No, this site here advances my understanding somewhat: Quine’s chief objection to analyticity is that the second term is simply a synonym for the first term. For example, a synonym for ‘bachelors’ is ‘unmarried men’. Perhaps that is the ‘circularity’ that Quine was talking about. (OK!)
And, from here, seems to be another angle on this issue: The objection to synonymy hinges on the problem of ‘collateral information’ (which seems to mean our knowledge of facts in the empirical world). Although we intuitively feel a distinction between ‘All unmarried men are bachelors’ and ‘There have been black dogs’, we immediately and similarly assent to even the second sentence because of the overwhelming collateral information (i.e. knowledge of facts in the world) that we have on black dogs.

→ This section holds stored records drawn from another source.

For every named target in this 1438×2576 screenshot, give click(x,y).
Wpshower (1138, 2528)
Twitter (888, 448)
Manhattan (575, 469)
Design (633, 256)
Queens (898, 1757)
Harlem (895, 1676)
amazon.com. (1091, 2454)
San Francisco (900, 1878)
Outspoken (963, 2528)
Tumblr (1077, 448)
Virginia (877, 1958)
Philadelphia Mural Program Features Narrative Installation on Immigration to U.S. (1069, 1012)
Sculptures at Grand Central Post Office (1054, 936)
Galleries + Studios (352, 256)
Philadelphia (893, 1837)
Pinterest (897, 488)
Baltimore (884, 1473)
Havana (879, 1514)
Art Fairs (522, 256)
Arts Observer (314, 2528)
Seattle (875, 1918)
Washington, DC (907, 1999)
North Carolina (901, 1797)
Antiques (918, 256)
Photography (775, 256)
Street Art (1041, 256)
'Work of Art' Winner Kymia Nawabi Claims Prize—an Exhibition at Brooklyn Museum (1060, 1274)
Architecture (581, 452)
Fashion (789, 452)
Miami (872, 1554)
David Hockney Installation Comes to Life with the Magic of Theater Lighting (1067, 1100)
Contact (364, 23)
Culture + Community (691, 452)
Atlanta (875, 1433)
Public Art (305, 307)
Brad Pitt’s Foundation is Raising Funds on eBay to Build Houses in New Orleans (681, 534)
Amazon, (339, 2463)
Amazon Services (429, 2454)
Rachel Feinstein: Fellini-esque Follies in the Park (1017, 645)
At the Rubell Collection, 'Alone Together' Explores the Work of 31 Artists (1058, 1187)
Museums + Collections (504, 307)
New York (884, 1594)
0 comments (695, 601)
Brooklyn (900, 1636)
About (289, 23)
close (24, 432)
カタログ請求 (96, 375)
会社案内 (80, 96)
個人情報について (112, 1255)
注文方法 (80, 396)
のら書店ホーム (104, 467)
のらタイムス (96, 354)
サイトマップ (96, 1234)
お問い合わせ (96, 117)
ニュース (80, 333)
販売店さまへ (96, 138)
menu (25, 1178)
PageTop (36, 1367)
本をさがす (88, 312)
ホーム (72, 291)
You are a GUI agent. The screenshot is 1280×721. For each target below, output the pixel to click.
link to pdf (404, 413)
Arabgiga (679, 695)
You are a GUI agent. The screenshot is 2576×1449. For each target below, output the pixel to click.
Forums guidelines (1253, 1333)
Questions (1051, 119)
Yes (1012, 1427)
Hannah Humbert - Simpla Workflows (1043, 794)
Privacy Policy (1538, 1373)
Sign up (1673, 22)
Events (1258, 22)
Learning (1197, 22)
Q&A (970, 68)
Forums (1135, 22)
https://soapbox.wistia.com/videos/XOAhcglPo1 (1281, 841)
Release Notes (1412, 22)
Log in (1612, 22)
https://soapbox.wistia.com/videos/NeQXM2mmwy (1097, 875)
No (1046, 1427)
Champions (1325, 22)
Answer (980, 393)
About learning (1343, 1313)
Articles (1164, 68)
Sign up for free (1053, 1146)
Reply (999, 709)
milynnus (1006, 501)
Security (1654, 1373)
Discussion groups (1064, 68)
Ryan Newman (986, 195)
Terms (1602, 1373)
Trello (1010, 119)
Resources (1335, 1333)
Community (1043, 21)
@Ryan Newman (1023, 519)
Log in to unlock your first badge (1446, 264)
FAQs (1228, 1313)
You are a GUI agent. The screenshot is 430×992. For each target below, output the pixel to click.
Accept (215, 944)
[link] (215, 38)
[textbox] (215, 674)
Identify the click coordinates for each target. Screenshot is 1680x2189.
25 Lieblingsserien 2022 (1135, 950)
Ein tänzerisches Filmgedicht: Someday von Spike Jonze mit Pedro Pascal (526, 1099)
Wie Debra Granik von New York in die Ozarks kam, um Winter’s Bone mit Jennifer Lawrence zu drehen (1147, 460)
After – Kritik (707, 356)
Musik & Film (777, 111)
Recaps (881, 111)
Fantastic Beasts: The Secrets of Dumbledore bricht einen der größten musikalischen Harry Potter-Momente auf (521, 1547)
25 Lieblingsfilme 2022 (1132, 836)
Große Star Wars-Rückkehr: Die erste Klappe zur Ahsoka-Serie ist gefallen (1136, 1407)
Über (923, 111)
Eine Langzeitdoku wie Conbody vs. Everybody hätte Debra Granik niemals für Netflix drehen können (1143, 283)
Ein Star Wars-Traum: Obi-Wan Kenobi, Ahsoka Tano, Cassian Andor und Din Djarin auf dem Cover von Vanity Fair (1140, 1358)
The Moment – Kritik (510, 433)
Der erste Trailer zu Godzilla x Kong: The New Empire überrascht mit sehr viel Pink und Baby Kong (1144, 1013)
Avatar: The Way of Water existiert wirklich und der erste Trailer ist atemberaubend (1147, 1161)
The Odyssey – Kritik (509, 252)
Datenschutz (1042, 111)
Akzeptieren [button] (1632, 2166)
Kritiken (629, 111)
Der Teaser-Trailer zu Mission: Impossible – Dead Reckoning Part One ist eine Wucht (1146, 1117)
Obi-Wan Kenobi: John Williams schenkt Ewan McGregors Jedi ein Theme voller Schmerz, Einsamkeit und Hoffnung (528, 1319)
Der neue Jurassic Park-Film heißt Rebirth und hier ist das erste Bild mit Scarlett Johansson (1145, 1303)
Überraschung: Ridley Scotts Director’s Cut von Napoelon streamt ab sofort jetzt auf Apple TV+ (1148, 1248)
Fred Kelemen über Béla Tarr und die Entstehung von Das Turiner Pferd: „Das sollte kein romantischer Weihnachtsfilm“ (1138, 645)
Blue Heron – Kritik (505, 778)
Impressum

Quine maintains that there is no distinction between such knowledge of facts in the world, and conceptual or analytic truths!
Yet Quine’s philosophy doesn’t explain why we intuitively do feel there is a difference between statements traditionally regarded as analytic, and those as synthetic. (To me, this difference is self-evidently obvious and true: Quine may argue that the definitions of terms were long ago arrived at from experience, but today they are the definitions, and this makes them ‘analytic‘.)